By calling AF_ALG with the authencesn(hmac(sha256),cbc(aes)) algorithm template, the kernel’s scatter-gather logic oversteps the intended output buffer and writes four bytes into the chained page-cache page of any readable file. The attacker targets a setuid binary, overwrites a critical byte in its in-memory copy, and runs it. Because the kernel page cache reflects the modified bytes, the next execve of that binary uses the modified version — with the SUID bit still set.

The upstream fix (mainline commit a664bf3d603d, merged April 1) simply reverts the 2017 in-place optimization. The bug was present for nine years before discovery, which is why CISA added it to their Known Exploited Vulnerabilities catalog on May 4 with a May 15 remediation deadline for federal agencies.

The Cloud and Container Blast Radius

On a traditional server the threat model is clear: any shell access — a web shell in a compromised app, a misconfigured SSH key, an RCE in a background service — can immediately escalate to root. In cloud and container environments it gets worse.

The page cache is shared across containers on the same host. Microsoft’s security team ran a detailed analysis and concluded the vulnerability “allows unauthorized escalation of privileges to root, impacting a significant portion of cloud Linux workloads and millions of Kubernetes clusters.” A process inside a container that achieves local code execution can target setuid binaries within the container filesystem, then use the resulting root privileges to escape to the host.

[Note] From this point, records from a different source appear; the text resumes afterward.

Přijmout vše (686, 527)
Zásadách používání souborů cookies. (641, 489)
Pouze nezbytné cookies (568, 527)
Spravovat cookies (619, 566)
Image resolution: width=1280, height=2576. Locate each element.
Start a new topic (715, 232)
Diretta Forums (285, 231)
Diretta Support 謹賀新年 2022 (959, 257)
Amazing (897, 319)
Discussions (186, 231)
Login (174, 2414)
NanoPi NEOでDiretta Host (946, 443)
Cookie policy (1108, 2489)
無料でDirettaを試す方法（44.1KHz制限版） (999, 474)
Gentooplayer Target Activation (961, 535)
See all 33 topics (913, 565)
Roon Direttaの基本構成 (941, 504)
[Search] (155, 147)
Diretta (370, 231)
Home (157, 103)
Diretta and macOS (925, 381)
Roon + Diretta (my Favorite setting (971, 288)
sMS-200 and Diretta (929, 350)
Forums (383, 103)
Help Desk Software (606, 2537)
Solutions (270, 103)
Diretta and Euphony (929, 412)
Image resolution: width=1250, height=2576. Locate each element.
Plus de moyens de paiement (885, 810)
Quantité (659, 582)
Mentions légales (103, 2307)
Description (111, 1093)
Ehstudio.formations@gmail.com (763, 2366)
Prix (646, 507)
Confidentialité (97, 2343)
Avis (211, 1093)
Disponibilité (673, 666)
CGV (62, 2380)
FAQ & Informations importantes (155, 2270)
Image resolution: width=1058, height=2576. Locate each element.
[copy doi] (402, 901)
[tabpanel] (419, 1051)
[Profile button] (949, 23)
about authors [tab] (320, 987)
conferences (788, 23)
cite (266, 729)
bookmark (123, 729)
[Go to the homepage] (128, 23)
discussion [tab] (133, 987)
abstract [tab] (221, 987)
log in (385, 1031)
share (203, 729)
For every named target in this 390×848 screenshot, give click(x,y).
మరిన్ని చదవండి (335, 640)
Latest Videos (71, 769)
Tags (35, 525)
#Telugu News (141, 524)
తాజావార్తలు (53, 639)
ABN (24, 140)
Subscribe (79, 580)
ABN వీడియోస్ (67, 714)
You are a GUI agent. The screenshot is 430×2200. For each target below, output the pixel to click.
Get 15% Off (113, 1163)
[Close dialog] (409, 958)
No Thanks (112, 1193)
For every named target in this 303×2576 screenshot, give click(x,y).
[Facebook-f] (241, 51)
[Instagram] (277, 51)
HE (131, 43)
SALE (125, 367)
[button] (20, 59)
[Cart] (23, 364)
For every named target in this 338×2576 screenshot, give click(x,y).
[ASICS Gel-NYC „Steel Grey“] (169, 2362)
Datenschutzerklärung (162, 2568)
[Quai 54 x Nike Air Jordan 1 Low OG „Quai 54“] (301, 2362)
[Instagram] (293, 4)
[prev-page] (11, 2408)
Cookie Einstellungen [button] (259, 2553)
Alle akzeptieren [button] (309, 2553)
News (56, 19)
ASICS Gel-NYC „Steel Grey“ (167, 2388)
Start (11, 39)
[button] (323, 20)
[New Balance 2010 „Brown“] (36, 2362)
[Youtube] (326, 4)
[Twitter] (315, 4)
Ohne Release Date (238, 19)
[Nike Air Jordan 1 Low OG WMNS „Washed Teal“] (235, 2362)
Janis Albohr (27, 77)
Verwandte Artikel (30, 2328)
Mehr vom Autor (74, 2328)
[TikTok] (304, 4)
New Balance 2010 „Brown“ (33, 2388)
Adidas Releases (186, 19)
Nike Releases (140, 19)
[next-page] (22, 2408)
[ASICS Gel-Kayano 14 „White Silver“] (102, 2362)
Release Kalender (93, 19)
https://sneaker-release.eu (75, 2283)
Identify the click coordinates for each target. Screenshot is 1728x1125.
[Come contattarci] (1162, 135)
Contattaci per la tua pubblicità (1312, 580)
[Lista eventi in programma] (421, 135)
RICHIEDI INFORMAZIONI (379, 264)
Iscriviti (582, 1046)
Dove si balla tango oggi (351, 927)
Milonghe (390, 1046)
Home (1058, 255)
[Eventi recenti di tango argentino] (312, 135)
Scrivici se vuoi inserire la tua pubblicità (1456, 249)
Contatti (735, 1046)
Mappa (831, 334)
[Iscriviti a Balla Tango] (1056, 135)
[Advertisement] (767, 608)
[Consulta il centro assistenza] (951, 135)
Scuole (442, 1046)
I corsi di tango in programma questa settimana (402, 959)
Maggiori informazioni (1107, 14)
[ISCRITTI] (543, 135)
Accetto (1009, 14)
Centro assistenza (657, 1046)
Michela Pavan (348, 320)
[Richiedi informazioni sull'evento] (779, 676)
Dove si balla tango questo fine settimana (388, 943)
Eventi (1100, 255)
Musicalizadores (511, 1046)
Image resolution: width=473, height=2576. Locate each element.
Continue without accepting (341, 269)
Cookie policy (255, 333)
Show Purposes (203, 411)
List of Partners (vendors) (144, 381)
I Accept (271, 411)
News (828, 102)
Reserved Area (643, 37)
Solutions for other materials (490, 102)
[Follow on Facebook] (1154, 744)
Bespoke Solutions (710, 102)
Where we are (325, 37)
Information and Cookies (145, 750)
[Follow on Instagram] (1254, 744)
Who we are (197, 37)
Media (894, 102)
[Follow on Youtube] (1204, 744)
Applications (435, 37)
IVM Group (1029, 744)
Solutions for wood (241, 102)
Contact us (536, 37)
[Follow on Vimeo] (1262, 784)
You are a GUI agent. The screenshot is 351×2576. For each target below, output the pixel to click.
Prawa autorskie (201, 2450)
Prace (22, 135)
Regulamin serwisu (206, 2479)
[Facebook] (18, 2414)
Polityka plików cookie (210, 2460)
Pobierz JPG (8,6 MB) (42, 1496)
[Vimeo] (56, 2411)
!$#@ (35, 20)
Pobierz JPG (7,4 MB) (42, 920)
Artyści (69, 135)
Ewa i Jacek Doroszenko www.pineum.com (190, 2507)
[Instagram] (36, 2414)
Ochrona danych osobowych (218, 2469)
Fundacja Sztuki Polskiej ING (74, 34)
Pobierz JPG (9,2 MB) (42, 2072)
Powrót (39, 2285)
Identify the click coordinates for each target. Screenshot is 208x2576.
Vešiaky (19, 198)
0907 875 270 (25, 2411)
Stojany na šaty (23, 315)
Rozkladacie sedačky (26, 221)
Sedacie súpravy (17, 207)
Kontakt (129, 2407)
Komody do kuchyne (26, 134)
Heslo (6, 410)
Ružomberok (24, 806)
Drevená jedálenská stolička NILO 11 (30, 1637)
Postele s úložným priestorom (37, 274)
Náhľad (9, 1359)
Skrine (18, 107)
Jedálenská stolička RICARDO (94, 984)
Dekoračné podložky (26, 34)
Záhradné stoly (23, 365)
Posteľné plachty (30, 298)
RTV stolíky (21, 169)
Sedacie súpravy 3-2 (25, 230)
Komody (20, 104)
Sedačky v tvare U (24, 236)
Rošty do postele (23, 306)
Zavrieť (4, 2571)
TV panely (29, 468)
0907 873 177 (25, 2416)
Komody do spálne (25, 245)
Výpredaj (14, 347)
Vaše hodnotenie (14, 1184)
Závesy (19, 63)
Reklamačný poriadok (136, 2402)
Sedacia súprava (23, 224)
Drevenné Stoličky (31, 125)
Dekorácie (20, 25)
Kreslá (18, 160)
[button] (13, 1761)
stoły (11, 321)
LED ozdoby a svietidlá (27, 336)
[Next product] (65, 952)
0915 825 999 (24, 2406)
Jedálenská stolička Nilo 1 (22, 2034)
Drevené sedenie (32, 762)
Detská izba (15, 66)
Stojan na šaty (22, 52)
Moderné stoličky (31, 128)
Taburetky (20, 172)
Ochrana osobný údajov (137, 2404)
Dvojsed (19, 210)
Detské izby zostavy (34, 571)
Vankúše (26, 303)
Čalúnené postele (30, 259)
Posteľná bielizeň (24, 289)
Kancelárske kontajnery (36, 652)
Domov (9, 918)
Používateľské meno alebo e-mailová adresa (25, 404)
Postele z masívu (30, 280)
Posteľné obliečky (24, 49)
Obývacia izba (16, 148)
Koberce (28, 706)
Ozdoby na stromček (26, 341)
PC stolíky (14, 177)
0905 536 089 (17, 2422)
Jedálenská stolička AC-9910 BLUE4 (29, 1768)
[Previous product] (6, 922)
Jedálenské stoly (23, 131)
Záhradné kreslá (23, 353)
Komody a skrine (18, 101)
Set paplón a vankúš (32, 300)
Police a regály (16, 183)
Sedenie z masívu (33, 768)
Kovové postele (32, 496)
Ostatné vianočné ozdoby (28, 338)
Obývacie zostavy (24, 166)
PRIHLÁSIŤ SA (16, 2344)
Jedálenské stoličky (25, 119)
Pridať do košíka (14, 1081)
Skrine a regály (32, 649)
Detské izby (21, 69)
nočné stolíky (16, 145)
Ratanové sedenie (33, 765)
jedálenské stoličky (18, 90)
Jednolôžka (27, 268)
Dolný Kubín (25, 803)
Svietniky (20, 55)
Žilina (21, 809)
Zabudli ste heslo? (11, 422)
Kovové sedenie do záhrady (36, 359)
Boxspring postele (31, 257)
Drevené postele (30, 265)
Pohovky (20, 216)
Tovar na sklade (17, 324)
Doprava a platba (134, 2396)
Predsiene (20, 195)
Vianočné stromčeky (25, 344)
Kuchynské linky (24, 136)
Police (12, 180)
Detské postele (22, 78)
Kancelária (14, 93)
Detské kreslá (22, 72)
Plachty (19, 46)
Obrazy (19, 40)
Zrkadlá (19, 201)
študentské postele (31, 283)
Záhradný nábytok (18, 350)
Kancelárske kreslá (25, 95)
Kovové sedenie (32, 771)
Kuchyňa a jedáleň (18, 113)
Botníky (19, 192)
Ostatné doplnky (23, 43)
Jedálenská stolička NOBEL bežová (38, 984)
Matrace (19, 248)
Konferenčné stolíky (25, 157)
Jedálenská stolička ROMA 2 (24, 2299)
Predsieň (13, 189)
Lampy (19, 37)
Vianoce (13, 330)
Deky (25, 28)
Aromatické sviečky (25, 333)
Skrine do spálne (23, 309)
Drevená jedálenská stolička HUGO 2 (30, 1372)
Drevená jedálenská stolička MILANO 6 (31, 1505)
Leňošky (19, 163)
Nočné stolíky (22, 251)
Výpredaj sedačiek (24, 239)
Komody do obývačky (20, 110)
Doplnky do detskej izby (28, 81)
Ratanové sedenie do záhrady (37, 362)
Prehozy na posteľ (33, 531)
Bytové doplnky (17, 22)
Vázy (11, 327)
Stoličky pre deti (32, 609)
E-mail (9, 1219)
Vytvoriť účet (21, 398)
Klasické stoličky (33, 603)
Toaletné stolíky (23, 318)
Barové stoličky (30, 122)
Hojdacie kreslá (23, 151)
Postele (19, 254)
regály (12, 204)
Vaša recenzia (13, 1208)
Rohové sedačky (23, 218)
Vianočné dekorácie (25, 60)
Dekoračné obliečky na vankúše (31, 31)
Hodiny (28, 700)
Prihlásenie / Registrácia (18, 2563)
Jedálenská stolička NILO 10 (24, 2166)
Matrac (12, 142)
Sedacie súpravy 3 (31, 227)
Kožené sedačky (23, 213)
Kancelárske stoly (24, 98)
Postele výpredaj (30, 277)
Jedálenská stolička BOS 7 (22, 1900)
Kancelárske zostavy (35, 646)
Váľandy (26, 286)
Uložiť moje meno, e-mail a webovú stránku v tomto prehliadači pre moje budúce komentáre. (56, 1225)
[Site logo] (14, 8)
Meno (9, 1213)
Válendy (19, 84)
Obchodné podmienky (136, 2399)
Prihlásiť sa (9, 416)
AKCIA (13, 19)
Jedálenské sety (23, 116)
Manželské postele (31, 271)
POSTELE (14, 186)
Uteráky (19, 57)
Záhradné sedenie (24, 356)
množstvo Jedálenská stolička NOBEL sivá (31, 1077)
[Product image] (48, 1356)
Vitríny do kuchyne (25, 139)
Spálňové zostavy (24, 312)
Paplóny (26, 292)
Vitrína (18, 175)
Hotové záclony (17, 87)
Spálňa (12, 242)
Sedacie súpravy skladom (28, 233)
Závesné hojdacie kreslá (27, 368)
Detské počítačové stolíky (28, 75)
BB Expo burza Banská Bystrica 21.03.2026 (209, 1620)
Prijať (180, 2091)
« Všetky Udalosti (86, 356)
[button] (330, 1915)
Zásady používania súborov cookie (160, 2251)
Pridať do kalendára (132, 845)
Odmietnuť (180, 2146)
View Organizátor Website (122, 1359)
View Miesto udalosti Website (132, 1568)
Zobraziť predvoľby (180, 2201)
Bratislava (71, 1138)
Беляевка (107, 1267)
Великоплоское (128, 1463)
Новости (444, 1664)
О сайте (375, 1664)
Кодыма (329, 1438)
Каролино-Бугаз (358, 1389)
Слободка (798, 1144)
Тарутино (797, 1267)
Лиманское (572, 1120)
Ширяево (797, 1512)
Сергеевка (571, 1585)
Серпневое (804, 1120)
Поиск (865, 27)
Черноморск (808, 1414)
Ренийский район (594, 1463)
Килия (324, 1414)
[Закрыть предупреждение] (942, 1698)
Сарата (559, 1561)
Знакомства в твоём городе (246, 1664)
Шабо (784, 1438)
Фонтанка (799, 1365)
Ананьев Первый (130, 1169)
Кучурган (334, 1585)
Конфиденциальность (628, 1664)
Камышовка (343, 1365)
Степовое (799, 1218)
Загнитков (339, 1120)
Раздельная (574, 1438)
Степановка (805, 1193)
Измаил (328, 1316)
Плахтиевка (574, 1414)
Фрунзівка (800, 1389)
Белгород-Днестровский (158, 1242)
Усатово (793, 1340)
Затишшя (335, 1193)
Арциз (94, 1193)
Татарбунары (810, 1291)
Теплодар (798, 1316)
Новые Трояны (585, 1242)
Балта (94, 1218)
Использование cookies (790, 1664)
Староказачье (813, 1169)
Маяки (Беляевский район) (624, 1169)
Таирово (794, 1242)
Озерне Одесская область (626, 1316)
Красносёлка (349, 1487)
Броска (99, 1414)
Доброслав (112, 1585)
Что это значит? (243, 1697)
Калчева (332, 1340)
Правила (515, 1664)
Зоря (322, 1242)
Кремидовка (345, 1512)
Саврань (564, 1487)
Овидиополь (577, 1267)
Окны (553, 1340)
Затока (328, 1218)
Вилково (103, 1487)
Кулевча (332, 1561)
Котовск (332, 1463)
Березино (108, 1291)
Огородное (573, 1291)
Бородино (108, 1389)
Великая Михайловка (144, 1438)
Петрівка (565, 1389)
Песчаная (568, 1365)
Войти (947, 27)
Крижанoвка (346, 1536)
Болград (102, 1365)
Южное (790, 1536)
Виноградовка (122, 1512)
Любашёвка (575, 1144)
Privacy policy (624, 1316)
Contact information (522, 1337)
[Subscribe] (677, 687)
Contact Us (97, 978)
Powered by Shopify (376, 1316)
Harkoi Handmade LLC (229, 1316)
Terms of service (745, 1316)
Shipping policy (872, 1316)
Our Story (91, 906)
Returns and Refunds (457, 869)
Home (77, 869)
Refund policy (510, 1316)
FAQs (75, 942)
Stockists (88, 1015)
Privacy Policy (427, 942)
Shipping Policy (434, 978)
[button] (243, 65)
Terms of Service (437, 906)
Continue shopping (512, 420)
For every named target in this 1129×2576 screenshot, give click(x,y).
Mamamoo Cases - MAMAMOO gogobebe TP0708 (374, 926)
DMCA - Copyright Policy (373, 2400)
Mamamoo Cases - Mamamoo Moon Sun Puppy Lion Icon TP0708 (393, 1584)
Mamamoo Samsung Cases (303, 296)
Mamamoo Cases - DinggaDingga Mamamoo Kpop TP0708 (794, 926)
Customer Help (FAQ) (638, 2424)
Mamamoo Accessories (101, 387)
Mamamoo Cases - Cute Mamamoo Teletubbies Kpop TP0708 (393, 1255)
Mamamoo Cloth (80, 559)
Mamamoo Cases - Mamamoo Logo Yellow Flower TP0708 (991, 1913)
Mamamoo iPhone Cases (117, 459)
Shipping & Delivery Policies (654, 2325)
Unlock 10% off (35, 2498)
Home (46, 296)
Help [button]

Copy Fail doesn’t provide remote code execution by itself — it amplifies whatever foothold an attacker already has. Microsoft’s guidance is pointed: “Treat any container RCE as potential host compromise and enforce rapid node recycling after compromise indicators.”

Affected Systems and Patch Status

Every Linux kernel from version 4.14 (2017) through 6.19.12 is affected. That spans essentially every production Linux workload running today.

Patch status as of May 7:

  • Ubuntu: Fixes available via sudo apt update && sudo apt upgrade. The Ubuntu Security Team also released an interim kmod package that disables the affected module without requiring a reboot. Ubuntu 26.04 (Resolute) ships an unaffected kernel.
  • Debian: Patched in kernel 6.12.85-1 (Trixie) and 6.1.170-1 (Bookworm) via the security repository.
  • RHEL / AlmaLinux / Rocky Linux: AlmaLinux published patched kernels using the upstream revert. Red Hat lists the CVE on their security tracker; check dnf updateinfo list security for your release.
  • Amazon Linux 2023 / SUSE 16 / Fedora / Arch: All affected — monitor your distro’s security channel.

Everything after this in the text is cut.